Although spasticity is the static aspect of motor control dysfunction, the dynamic aspect relates to the loss of coordinated rhythmic muscle activation. The dynamic control of antagonistic muscles during gait was assessed because coupling of the interlimb homologous muscles and the intralimb flexor muscles is improved by training.^42,43 Muscle-surface electrodes were used to collect electromyographic measurements during locomotion at 49 DPI. Compared with that in the untrained group, co-contraction of the ankle flexor and extensor muscles was drastically lower in the trained group (Figure 3D, left and middle panels). The co-activation coefficient of the 2 muscles was also significantly lower in the trained group than in the untrained group (Figure 3D, right panel). These data indicate that training significantly ameliorated spasticity and improved coordinated motor control; notably, the effects became particularly evident at the end of the training period.

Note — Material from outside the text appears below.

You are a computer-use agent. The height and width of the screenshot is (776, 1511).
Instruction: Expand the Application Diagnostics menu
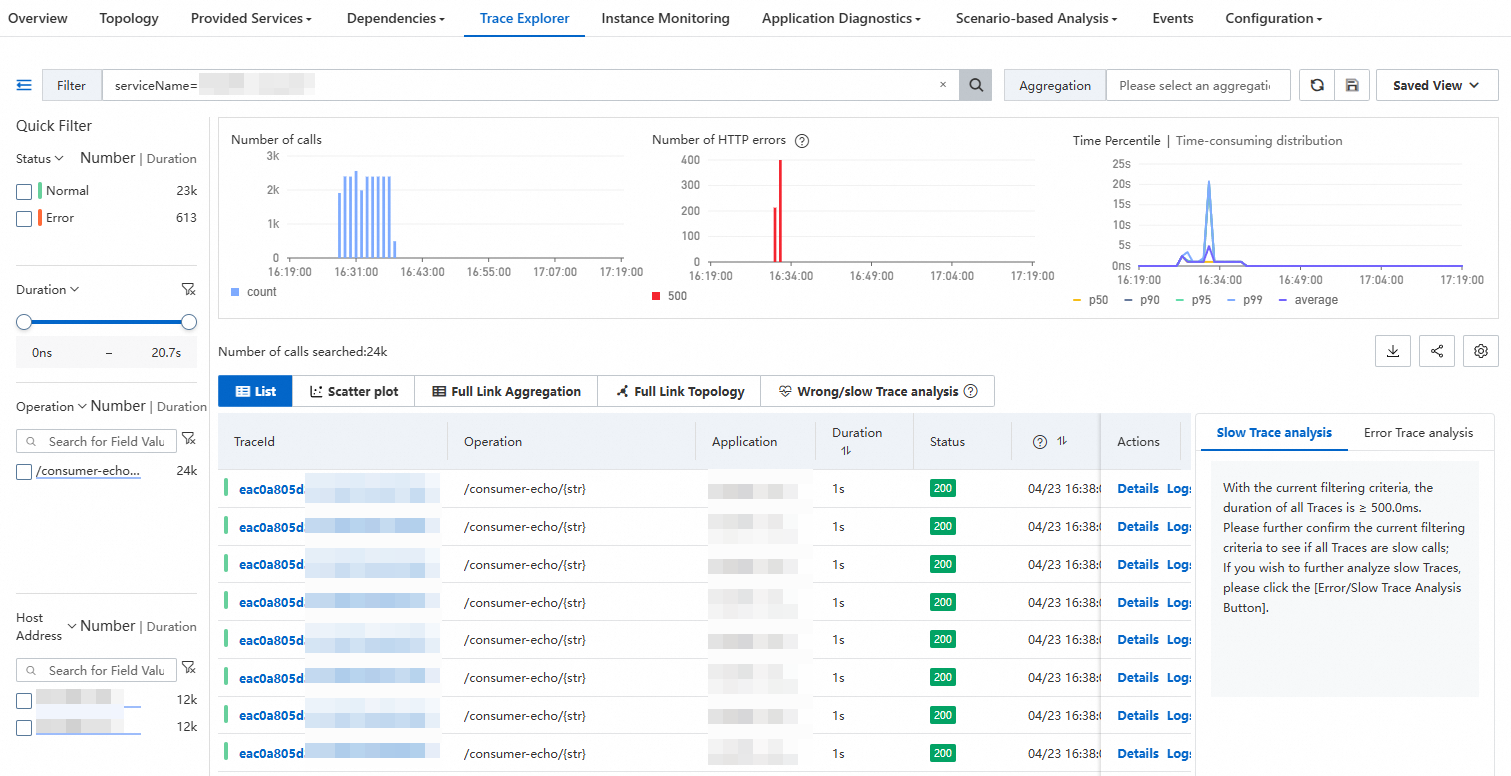click(x=840, y=19)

Next, to evaluate how treadmill training affects allodynia after SCI, the tactile and thermal hyperalgesia of the hindlimb paws were assessed up to 49 DPI using a von Frey monofilament³⁰ and Hargreaves tests,³¹ respectively. Tactile hyperalgesia was gradually attenuated in the trained group from 28 DPI until the end of the assessment, whereas no remarkable changes were observed in the untrained group (2-way repeated-measures ANOVA; P = .030). A Bonferroni-corrected Mann–Whitney U test demonstrated a significant effect of training starting at 35 DPI (Figure 3E). Thermal hyperalgesia was exacerbated in the untrained group, but not in the trained group, from 21 DPI to the end of the assessment (2-way repeated-measures ANOVA; P = .0044), and Bonferroni-corrected Mann–Whitney U tests demonstrated a significant difference between the 2 groups starting at 28 DPI (Figure 3F). To support these findings, we examined the total length of CGRP-positive fibers, which function in the transmission of pain, in animals from the untrained and trained groups.³⁷ CGRP in the dorsal horn is mainly of primary afferent origin,⁴⁴ and CGRP-positive fibers running between laminae I/II and X are partly considered a product of aberrant sprouting.⁴⁵ Quantification of CGRP-positive fibers at lamina III accurately reflects the perception of pain.^37-39 Consistent with the behavioral assessments, the CGRP-positive area and length of the fibers in lamina III were significantly smaller in the trained group than in the untrained group at 49 DPI (Figure 3G). These data demonstrate that treadmill training reduced mechanical and thermal hyperalgesia significantly. Consistent with the effect of training on spasticity, the effect on allodynia also became particularly evident at the end of the training period.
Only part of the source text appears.